The threshold of creatine kinase elevation after coronary interventions has been set at levels ranging in different studies from 2 to >5 times the laboratory's upper limit of normal. This high variability is caused by the absence of any systematic evaluation of the prognostic implications of cardiac-enzyme elevation in this setting. This study was undertaken to evaluate the clinical, morphologic, and procedural correlates, and the long-term follow-up of two commonly used thresholds of creatine kinase (CK) elevation after successful percutaneous coronary interventions, in an attempt to define the level of postprocedural cardiac enzymes that correlates with adverse clinical outcome. We examined 4664 consecutive patients who underwent successful coronary angioplasty or directional atherectomy at the Cleveland Clinic. Group I (4480 patients) had CK ≥2 times control levels after the procedure (i.e., ≤360 IU/L). Group II (123 patients) had a peak level between 361 and 900 IU/L, and group III (61 patients) had a peak level >900 IU/L with positive myocardial isoenzymes (CK-MB >4%). Elevation of cardiac enzymes was associated with distinct clinical, morphologic, and procedural characteristics, including coronary embolism, recent infarction, transient in-laboratory closure, hemodynamic instability, vein graft procedures, and large dissections. Clinical follow-up was available in 4644 (99.6%) patients, with a mean follow-up of 36 ± 22 months. Kaplan-Meier survival analysis adjusted with Cox proportional hazards regression model showed that cardiac-enzyme elevation was an important correlate of cardiac death (risk ratio, 2.19; p < 0.0001). The groups with elevated cardiac enzymes had a higher incidence of cardiac death compared with group I ( p < 0.0001). There was also a trend toward more cardiac hospitalizations in the same groups ( p = 0.15).
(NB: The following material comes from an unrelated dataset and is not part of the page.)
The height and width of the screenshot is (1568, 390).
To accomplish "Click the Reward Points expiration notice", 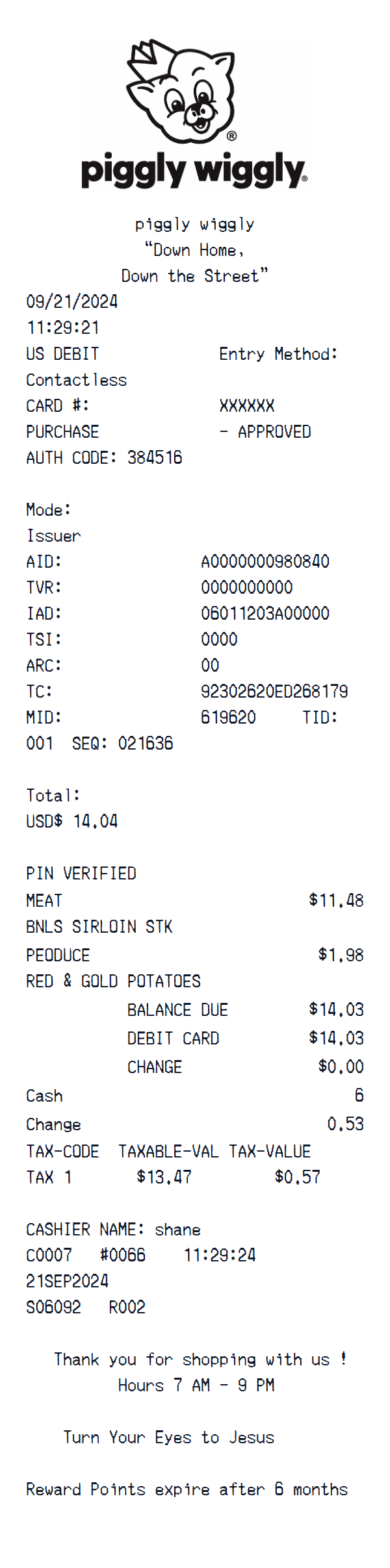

The incidence of cardiac death and cardiac hospitalization on follow-up was not different between groups II and III. This study shows that CK elevations between 2 and 5 times control values after successful coronary interventions are associated with an adverse long-term outcome. The findings suggest that an appropriate CK threshold that has prognostic implications would be twice the upper limit of normal.